29 march 2000 | back | archive | forward | girl | sign | e-mail

when i am unsure of the present, i dive into my memories, and i just float there, to where the water is warm and calm. i think that's why i reminisce so much and why i have a hard time letting go of the past. because it is tangible; i can see it and feel it, because it already exists. the thing with the future is anything can happen. in some ways that is refreshing and hopeful, but in other ways, it's almost paralyzing, because anything can happen. even the worst possibilities.

right now, i feel like i am hanging by a single strand of hope. i am holding on so tightly, but my hands are starting to hurt and i am losing my grip. i keep thinking maybe somebody will pull me up, soon. any minute now, somebody will approach the cliff and grab hold of me, and lift me, and my feet will be back on the ground, ready to run.

it's not a desperate state i'm in, not at all. that's why i feel kind of funny even talking about it. life is good. i can't complain, and if i do, i am a blind fool, because clearly i am so lucky.

it's just that i don't know where i'm going. i don't feel like i'm headed anywhere, and that is a foreign, frightening feeling for someone who is always on the go. today paul asked me what were my goals. where i want to be in 6 months, 5 years, and where i see my life headed in the long run. i just stared at the e-mail dumbfoundedly, because i honestly don't know. in 6 months, i want to be living somewhere i like, doing something i enjoy. my lease is up in august and my roommate is moving to new york. i could stay living in LA and working at my job, maybe, but i could also be living somewhere else, doing something else. it all depends on factors beyond my control, decisions that have yet to be made, and a whole list of if x, then y equations.

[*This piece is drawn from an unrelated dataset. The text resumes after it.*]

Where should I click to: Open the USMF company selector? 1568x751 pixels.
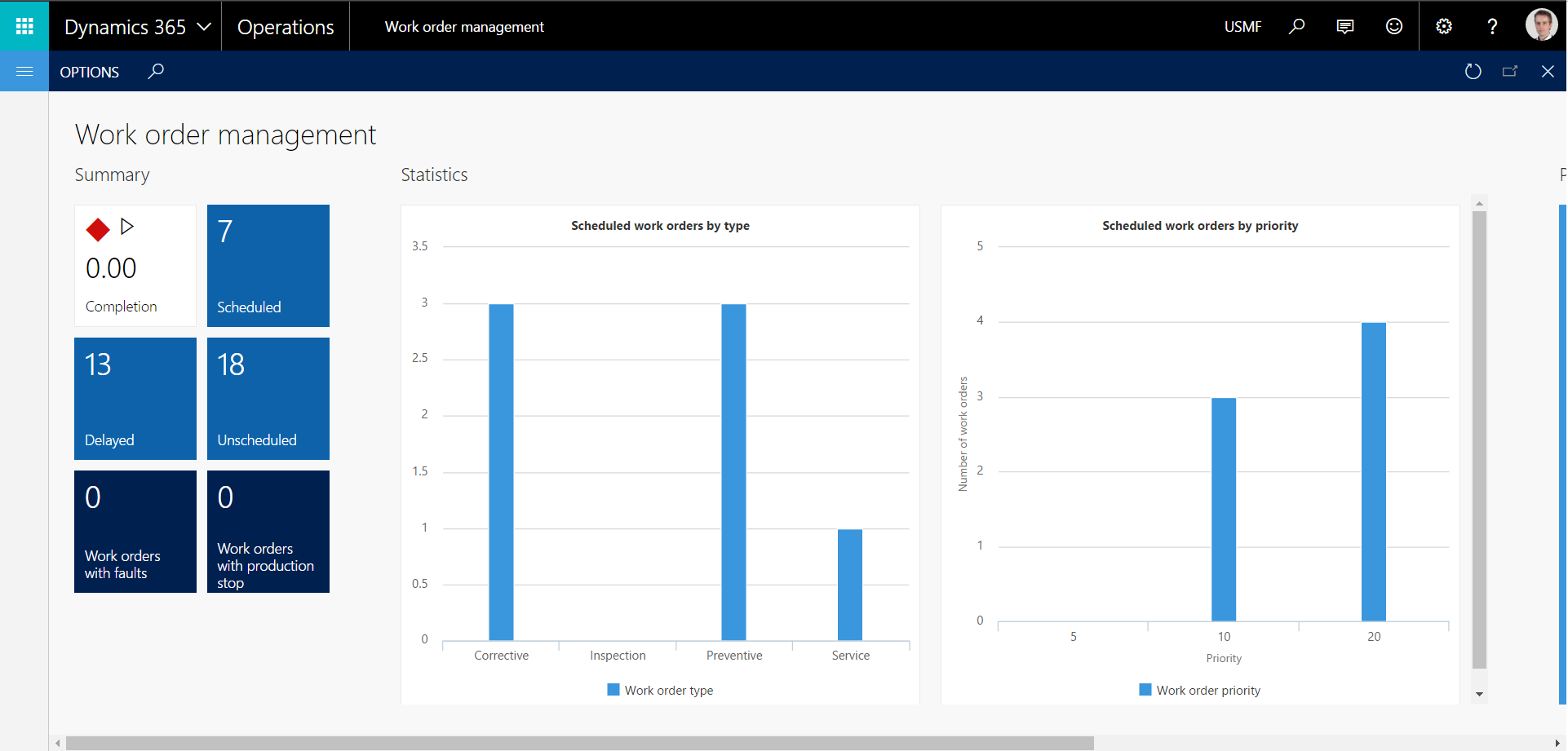(1242, 26)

and all i can do is wait. and wait. and wait.

while waiting, i just repeat over and over in my head, "remember what matters. everything will be okay. it all works out in the end," and hope the clichés are right.

inspired:
i'm working on a handful of new webprojects, and am so far pretty pleased. i think you will be, too.

lost:
not long after i told myself i wouldn't, i did.

found:
i still love magazines, turning pages instead of scrolling, glossy paper perfect for tearing and pinning up and stuffing them in my bag and taking them with me everywhere. i got the latest issues of brill's content and giant robot.

also, i am happy that ryan is posting, again.

overheard:
"someday we will grow up," said one 15-year-old girl to another.

nonsequitur:
my favorite of all the jelly bellies is pear, definitely pear.